Although the ENSO phenomenon occurs over the Pacific Ocean, the environmental impacts affecting wind and precipitation patterns are widespread and stretch to the African continent. For example, the knock-on effects of ENSO effect rainfall patterns in Lake Victoria (Mistry and Conway 2003) and increase precipitation in the wider east African region (Stager et al 2007). In addition, ENSO can intensify drought conditions in Africa, as reflected in the Sahel drought during the 1982-83 ENSO event (Ramage 1986).

Climate change and rising global temperatures are predicted to increase the frequency of extreme ENSO events (Cai et al 2015), so whilst Africa’s water situation will be affected by environmental changes over the long-term, it will also be punctuated temporarily by additional extreme conditions.

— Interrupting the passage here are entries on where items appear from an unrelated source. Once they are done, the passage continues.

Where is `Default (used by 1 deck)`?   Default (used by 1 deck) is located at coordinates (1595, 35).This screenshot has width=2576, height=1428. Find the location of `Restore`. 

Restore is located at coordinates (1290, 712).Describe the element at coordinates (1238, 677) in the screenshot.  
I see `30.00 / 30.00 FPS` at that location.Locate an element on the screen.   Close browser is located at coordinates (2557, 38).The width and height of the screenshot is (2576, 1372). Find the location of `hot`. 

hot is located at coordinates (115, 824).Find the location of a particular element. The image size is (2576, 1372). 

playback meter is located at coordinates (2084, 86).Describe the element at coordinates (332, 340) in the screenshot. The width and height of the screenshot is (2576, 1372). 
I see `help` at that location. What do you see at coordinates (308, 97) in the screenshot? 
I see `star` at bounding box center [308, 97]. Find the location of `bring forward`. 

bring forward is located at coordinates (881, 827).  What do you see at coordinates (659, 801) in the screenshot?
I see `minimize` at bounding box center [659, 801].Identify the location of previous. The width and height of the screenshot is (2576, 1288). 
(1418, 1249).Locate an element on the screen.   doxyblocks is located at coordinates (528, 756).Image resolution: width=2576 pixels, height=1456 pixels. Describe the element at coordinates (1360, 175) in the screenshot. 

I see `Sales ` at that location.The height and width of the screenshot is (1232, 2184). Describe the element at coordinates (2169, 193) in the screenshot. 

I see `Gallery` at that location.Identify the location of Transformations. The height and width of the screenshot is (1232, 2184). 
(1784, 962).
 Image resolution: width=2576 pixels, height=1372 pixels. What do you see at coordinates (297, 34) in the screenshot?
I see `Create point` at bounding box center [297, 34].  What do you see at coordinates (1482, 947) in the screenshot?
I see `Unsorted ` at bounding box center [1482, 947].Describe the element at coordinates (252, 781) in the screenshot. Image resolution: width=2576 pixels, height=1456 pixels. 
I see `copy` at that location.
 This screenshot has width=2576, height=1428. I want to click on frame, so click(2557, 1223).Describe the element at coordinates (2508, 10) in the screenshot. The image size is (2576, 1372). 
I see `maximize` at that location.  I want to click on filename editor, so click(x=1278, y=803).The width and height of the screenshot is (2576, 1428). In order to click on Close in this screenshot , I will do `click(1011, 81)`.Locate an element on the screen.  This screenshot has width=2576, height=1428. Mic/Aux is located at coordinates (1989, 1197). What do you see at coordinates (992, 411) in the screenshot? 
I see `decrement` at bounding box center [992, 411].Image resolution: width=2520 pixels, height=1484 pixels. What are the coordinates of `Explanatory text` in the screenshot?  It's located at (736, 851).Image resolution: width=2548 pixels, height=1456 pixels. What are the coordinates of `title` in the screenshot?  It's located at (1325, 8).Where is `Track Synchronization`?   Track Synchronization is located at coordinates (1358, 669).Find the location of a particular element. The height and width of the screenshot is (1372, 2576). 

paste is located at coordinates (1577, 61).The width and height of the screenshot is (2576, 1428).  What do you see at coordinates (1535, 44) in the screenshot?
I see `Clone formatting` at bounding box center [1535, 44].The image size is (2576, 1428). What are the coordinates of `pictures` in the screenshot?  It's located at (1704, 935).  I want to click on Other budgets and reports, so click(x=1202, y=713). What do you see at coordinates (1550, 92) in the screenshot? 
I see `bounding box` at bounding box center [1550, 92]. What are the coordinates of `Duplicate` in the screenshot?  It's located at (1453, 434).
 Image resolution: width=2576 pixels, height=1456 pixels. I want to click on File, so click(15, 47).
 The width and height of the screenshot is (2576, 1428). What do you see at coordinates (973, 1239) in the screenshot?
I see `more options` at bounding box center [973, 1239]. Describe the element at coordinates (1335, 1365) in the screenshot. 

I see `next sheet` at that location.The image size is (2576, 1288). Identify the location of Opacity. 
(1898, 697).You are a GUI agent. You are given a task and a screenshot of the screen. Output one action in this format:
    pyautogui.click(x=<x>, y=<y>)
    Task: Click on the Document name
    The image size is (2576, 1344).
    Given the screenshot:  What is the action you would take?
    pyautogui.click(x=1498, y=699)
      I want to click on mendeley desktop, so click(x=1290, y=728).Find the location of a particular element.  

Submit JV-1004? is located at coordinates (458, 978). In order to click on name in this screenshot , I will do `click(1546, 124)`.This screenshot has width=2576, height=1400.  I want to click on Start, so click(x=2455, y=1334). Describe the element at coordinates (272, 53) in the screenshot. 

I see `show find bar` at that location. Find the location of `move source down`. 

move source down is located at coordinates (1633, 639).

Nevertheless, although Africa's water future may look ominous due to both short and long-term impacts, the risk of water insecurity in Africa can be managed if the correct adaptation measures are adopted. This blog will explore how environmental change is having widespread impacts on water in Africa, as well as the measures taken to combat this.

Happy reading!


References:

Ahrens, C.D. (2012) Meteorology Today: An Introduction to Weather, Climate and the Environment, UK: Cengage Learning.
Cai, W., A. Santoso, G. Wang, S.W. Yeh, S.I. An, K.M. Cobb, M. Collins, E. Guilyardi, F.F. Jin, J.S. Kug, and M. Lengaigne (2015) ‘ENSO and greenhouse warming’, Nature Climate Change, 2015, 5, 849-859.
Heffernan, O. (2014) ‘Pacific Puzzle’, Nature Climate Change, 2014, 4, 167–169.
IPCC (2014) Climate Change 2014: Synthesis Report. Contribution of Working Groups I, II and III to the Fifth Assessment Report of the Intergovernmental Panel on Climate Change. Geneva: IPCC.
Mistry, V.V. and D. Conway (2003) ‘Remote forcing of East African rainfall and relationships with fluctuations in levels of Lake Victoria’, International Journal of Climatology, 23, 1, 67-89.
NASA (n/d) The Water Cycle and Climate Change (online) Available at: http://earthobservatory.nasa.gov/Features/Water/page3.php (Accessed Oct 2016).
NASA Earth Observatory (2010) Fact Sheet: Global Warming (online) Available at: http://earthobservatory.nasa.gov/Features/GlobalWarming/ (Accessed Oct 2016).
NASA GISS (n/d) Global Mean Estimates based on Land and Ocean Data (image online) Available at: http://data.giss.nasa.gov/gistemp/graphs/ (Accessed Oct 2016).
Ramage, C.S. (1986) ‘El Niño’, Scientific American, 254, 76-83.
Stager, J.C., A. Ruzmaikin, D. Conway, P. Verburg and P.J. Mason (2007) ‘Sunspots, El Niño, and the levels of Lake Victoria, East Africa’, Journal of Geophysical Research: Atmospheres, 112, D15.